▸ **TEXT PROVIDED**
36 (1) Subject to subsection (2), the earnings of a claimant as determined under section 35 shall be allocated to weeks in the manner described in this section and, for the purposes referred to in subsection 35(2), shall be the earnings of the claimant for those weeks.

(2) For the purposes of this section, the earnings of a claimant shall not be allocated to weeks during which they did not constitute earnings or were not taken into account as earnings under section 35.

(3) Where the period for which earnings of a claimant are payable does not coincide with a week, the earnings shall be allocated to any week that is wholly or partly in the period in the proportion that the number of days worked in the week bears to the number of days worked in the period.

(4) Earnings that are payable to a claimant under a contract of employment for the performance of services shall be allocated to the period in which the services were performed.

(5) Earnings that are payable to a claimant under a contract of employment without the performance of services or payable by an employer to a claimant in consideration of the claimant returning to or beginning work shall be allocated to the period for which they are payable.

(6) The earnings of a claimant who is self-employed, or the earnings of a claimant that are from participation in profits or commissions, that arise from the performance of services shall be allocated to the weeks in which those services are performed.

▸ **PROBLEM SET**
(A) In one to three sentences, explain how the earnings allocation text says a claimant's earnings are divided among weeks when the period they are payable for does not coincide with a week.
(B) Continue the text on allocating a claimant's earnings to weeks, starting after subsection (6).

Records from a data collection
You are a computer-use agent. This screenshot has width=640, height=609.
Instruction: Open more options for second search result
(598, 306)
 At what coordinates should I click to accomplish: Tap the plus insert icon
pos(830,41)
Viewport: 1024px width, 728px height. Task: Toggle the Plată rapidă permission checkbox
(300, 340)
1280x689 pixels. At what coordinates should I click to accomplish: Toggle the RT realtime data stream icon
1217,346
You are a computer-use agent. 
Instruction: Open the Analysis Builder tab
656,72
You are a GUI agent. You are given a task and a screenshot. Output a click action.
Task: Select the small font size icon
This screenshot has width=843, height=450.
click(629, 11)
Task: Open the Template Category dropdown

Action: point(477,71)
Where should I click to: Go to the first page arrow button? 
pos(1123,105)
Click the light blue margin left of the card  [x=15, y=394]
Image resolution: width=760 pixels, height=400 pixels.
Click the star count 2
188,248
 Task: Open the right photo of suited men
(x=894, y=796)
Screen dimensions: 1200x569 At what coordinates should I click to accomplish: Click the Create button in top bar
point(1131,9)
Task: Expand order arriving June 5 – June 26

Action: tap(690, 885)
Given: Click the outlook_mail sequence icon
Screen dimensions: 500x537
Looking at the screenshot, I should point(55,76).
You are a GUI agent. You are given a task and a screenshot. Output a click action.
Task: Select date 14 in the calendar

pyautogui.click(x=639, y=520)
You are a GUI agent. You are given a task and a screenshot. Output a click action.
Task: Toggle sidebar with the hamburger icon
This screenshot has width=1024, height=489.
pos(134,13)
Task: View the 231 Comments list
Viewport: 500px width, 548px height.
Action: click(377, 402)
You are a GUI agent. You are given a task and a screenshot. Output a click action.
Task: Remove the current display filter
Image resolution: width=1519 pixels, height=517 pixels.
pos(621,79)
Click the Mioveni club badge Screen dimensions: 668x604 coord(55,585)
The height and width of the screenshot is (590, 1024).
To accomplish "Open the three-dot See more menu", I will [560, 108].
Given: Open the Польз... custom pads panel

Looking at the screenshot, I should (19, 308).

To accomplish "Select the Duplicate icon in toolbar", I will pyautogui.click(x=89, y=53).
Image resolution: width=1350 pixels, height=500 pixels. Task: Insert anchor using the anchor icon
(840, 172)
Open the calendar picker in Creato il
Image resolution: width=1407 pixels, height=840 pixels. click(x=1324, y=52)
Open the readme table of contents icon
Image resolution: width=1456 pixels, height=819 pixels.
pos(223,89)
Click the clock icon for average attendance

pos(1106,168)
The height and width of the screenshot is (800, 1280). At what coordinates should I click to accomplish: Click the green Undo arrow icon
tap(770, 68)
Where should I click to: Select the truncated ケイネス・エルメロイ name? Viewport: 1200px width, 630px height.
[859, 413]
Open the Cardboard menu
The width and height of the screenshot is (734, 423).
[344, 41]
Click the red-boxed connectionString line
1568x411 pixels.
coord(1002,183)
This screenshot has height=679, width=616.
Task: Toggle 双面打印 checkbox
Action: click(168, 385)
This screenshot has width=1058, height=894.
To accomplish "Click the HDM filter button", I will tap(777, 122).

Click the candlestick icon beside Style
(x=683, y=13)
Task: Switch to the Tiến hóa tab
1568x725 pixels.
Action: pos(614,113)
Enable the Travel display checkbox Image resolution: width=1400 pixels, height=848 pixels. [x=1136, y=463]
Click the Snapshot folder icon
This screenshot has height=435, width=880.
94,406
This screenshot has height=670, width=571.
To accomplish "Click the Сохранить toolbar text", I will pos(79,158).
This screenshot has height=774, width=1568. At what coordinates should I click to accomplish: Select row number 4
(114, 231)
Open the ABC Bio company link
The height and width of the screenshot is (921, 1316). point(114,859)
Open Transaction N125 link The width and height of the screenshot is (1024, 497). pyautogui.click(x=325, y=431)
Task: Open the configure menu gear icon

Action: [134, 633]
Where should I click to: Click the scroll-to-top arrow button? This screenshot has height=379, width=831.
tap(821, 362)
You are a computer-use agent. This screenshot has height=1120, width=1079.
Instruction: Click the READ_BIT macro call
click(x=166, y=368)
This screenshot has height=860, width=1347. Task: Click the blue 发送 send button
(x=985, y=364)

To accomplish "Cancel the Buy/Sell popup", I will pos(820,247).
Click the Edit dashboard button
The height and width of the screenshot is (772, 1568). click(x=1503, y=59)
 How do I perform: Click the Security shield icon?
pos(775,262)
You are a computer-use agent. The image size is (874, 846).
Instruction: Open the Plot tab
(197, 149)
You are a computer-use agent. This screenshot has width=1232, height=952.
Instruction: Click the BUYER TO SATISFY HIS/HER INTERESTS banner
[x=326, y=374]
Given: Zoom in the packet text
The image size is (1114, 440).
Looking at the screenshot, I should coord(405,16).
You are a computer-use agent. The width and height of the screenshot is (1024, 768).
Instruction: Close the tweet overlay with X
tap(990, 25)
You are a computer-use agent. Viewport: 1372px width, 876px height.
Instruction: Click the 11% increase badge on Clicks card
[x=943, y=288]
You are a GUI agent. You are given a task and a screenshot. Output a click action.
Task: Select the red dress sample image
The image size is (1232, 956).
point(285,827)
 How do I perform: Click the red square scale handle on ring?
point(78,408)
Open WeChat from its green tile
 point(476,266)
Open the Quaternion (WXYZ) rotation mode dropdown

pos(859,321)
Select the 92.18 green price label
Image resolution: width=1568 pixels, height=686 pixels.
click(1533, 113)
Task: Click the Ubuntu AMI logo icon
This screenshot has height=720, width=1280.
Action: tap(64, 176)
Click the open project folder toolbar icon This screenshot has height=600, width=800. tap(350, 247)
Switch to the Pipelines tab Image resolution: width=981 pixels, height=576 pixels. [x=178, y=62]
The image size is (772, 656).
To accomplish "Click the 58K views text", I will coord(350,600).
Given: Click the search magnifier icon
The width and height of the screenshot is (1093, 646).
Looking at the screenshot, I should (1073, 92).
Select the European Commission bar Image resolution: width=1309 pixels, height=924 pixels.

▸ **EXPECTED RESPONSES**
(A) The earnings are allocated to any week that falls wholly or partly within that period. Each week gets a share in proportion to the number of days worked in that week compared with the number of days worked in the whole period.

(B)
(6.1) The earnings of a claimant who is self-employed, or the earnings of a claimant that are from participation in profits or commissions, that arise from a transaction shall be allocated

  1. (a) if the aggregate amount of earnings that arise from a transaction occurring in a week is greater than the maximum yearly insurable earnings referred to in section 4 of the Act divided by 52, to the weeks in which the work that gave rise to the transaction was performed, in a manner that is proportional to the amount of work that was performed during each of those weeks or, if no such work was performed, to the week in which the transaction occurred; or
  2. (b) if the aggregate amount of earnings that arise from a transaction occurring in a week is less than or equal to the maximum yearly insurable earnings referred to in section 4 of the Act divided by 52, to the week in which the transaction occurred or, if the claimant demonstrates that the work that gave rise to the transaction occurred in more than one week, to the weeks in which the earnings were earned, in a manner that is proportional to the amount of work that was performed during each of those weeks.

(6.2) The earnings of a claimant who is self-employed, or the earnings of a claimant that are from participation in profits or commissions, that do not arise from the performance of services or from a transaction shall be allocated equally to each week falling within the period in which the earnings were earned.

(7) The earnings of a claimant who is self-employed in farming shall be allocated

  1. (a) if they arose from a transaction, in accordance with subsection (6.1); and
  2. (b) if they were received in the form of a subsidy, to the week in which the subsidy was paid.

(8) Where vacation pay is paid or payable to a claimant for a reason other than a lay-off or separation from an employment, it shall be allocated as follows:

  1. (a) where the vacation pay is paid or payable for a specific vacation period or periods, it shall be allocated
    1. (i) to a number of weeks that begins with the first week and ends not later than the last week of the vacation period or periods, and
    2. (ii) in such a manner that the total earnings of the claimant from that employment are, in each consecutive week, equal to the claimant’s normal weekly earnings from that employment; and
  2. (b) in any other case, the vacation pay shall, when paid, be allocated
    1. (i) to a number of weeks that begins with the first week for which it is payable, and
    2. (ii) in such a manner that, for each week except the last, the amount allocated under this subsection is equal to the claimant’s normal weekly earnings from that employment.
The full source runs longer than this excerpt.